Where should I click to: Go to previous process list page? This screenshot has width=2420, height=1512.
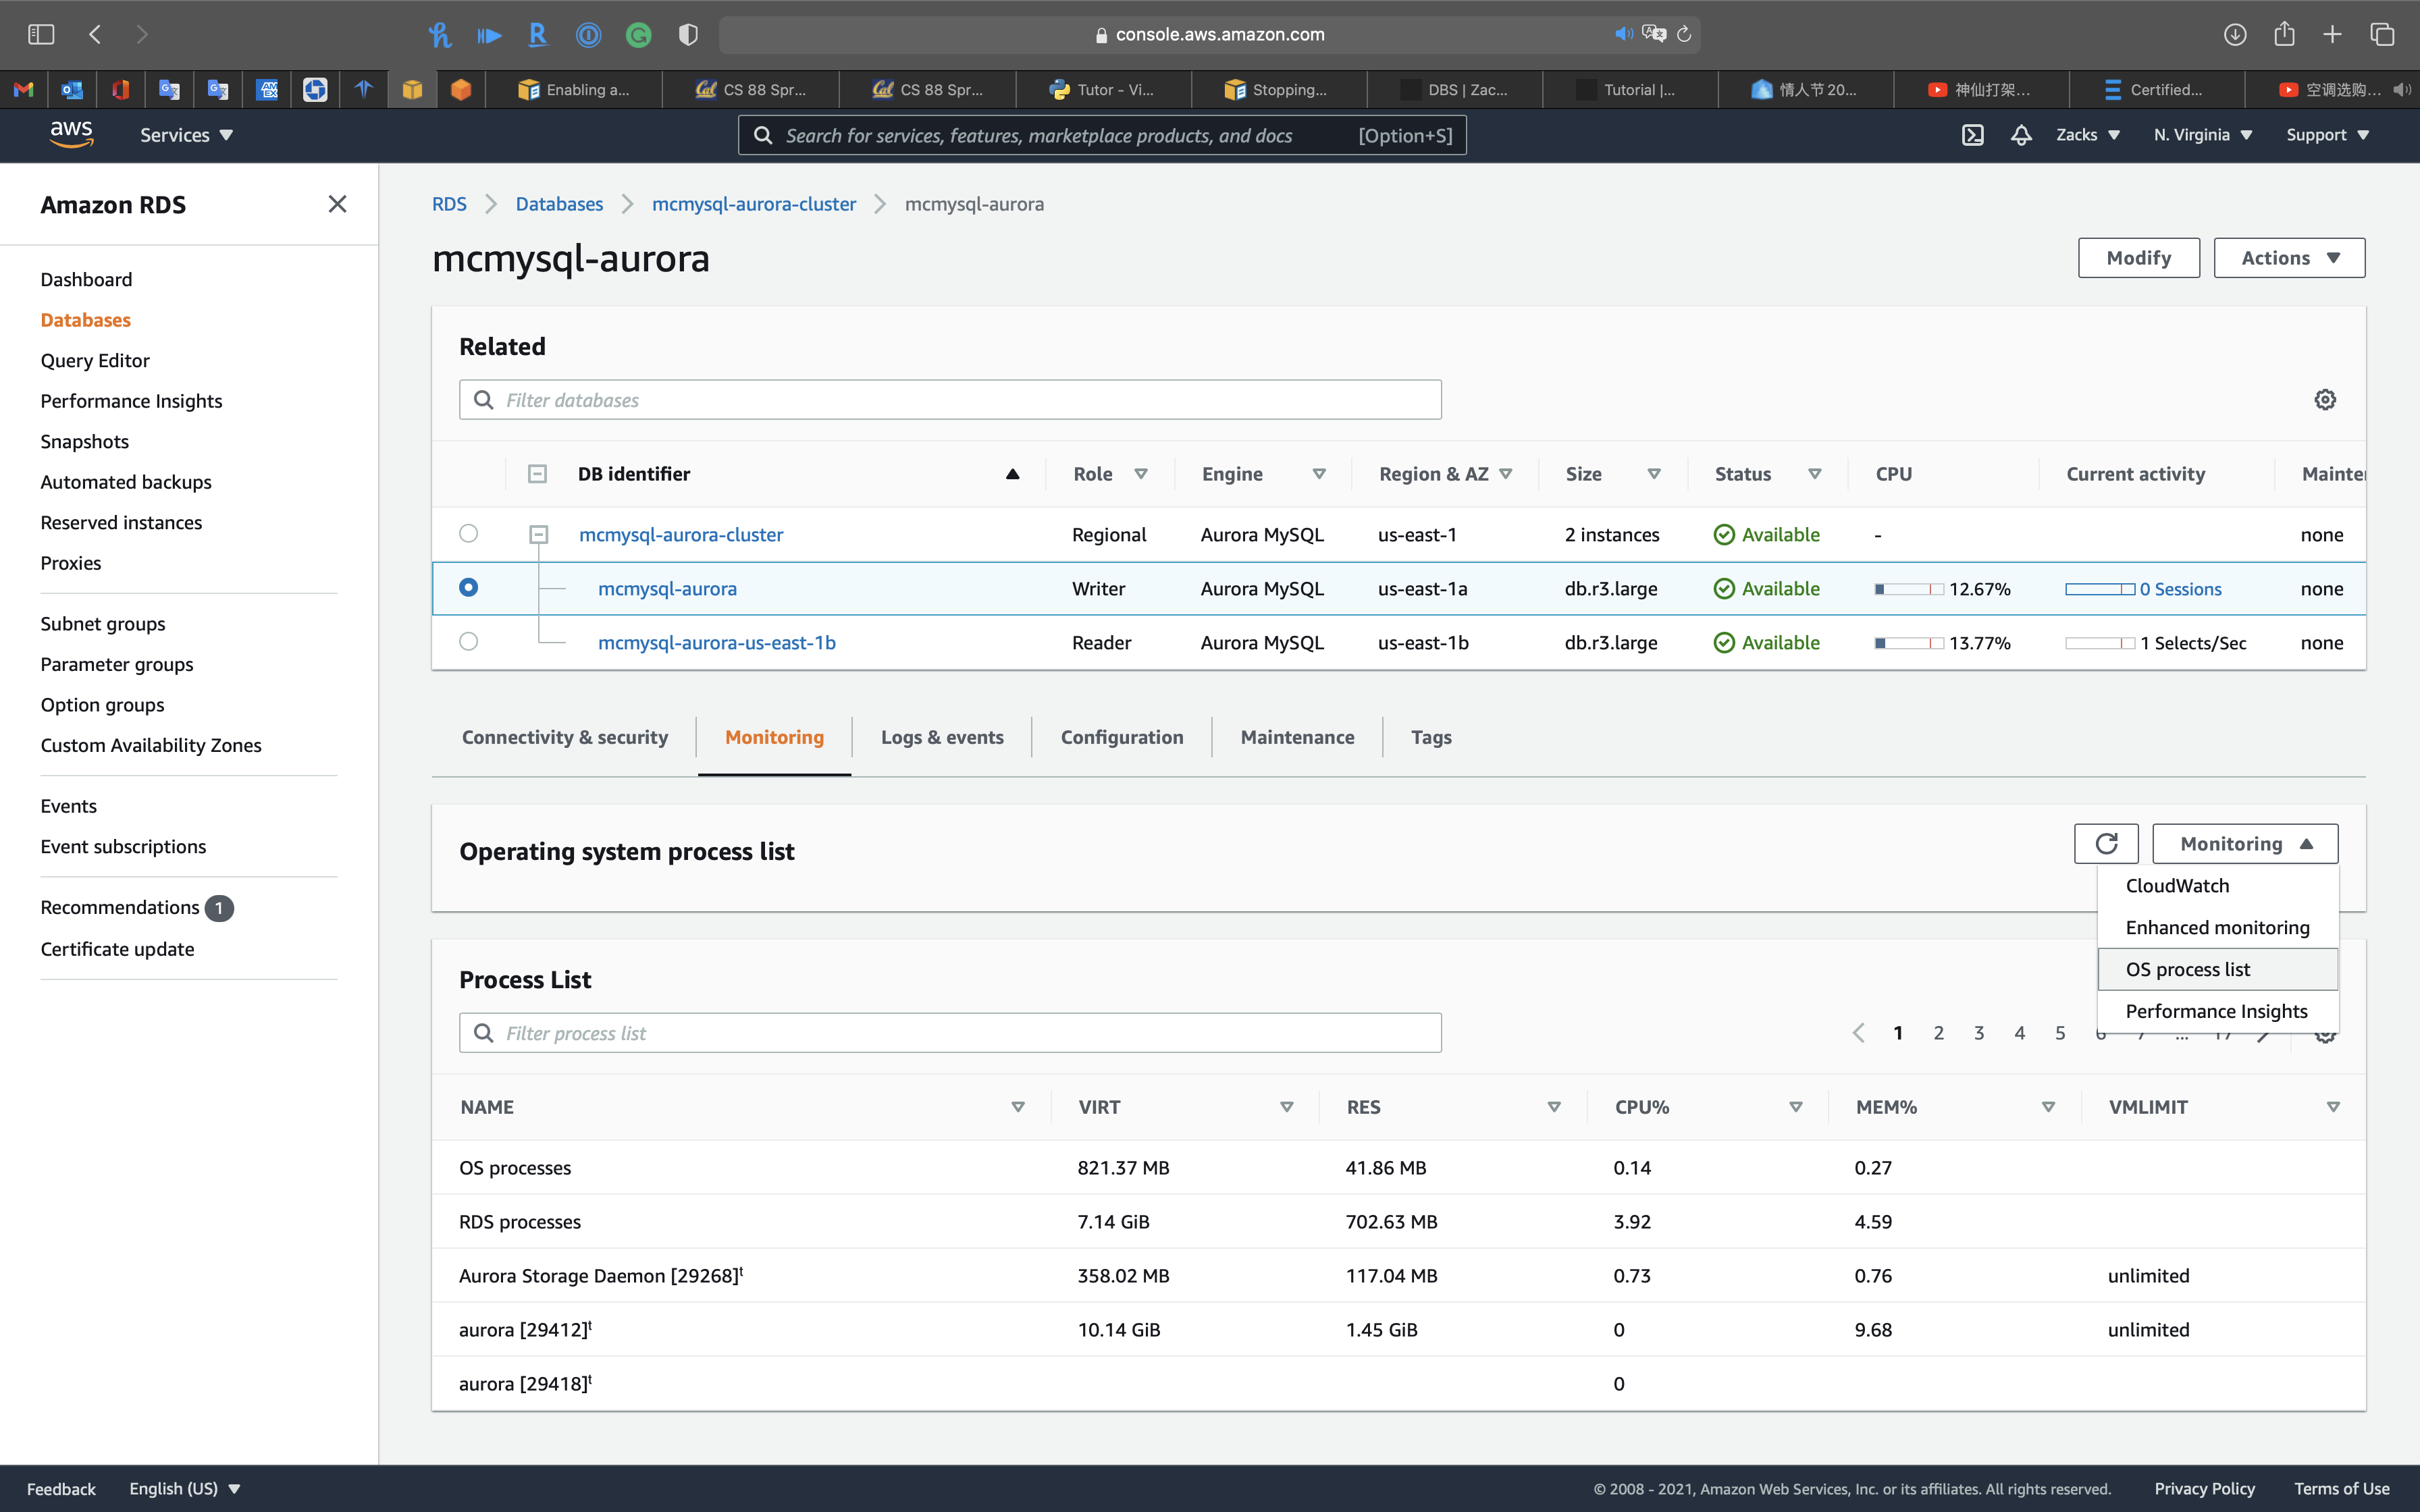click(1858, 1033)
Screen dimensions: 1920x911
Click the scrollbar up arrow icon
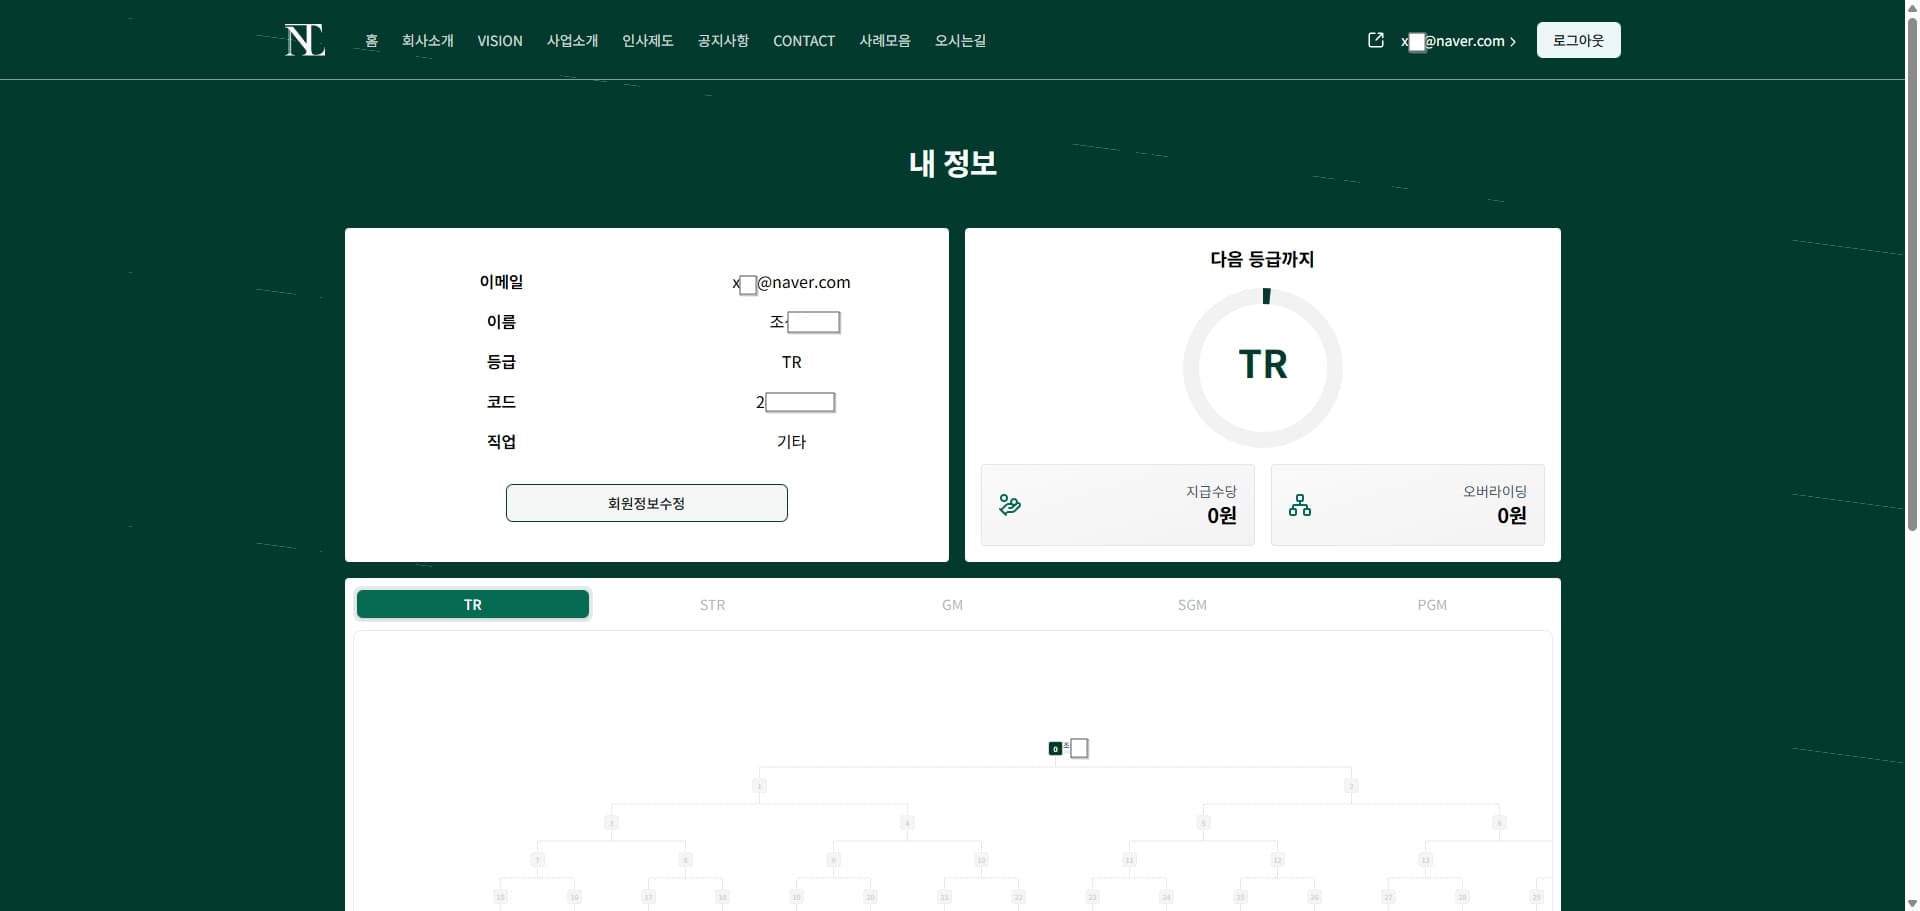point(1911,6)
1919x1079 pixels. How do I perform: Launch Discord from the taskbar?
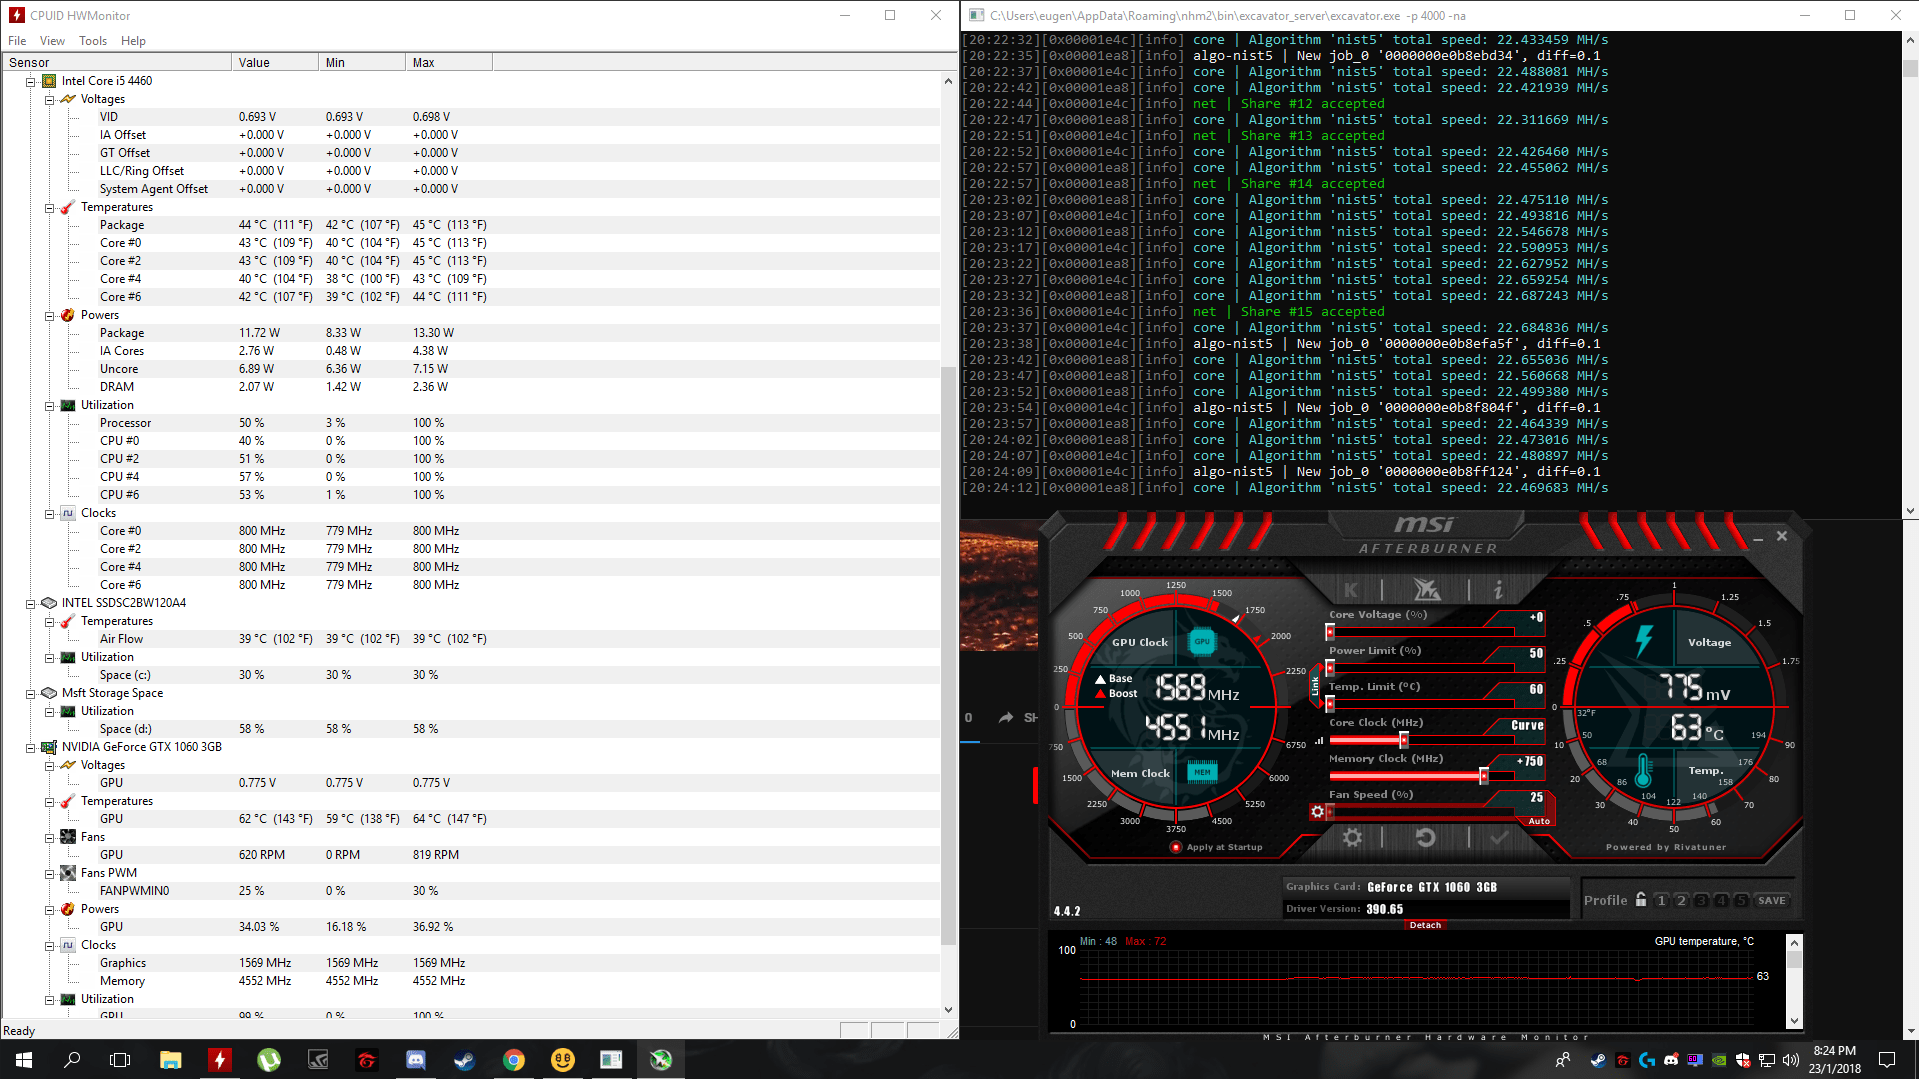pos(416,1059)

Try it. From the line containing "Screen dimensions: 1920x911" through the last line of the material above, write out each line exactly, leaving aside all pictures.

Response area.
Screen dimensions: 1920x911
Click the scrollbar up arrow icon
point(1911,6)
1919x1079 pixels. How do I perform: Launch Discord from the taskbar?
pos(416,1059)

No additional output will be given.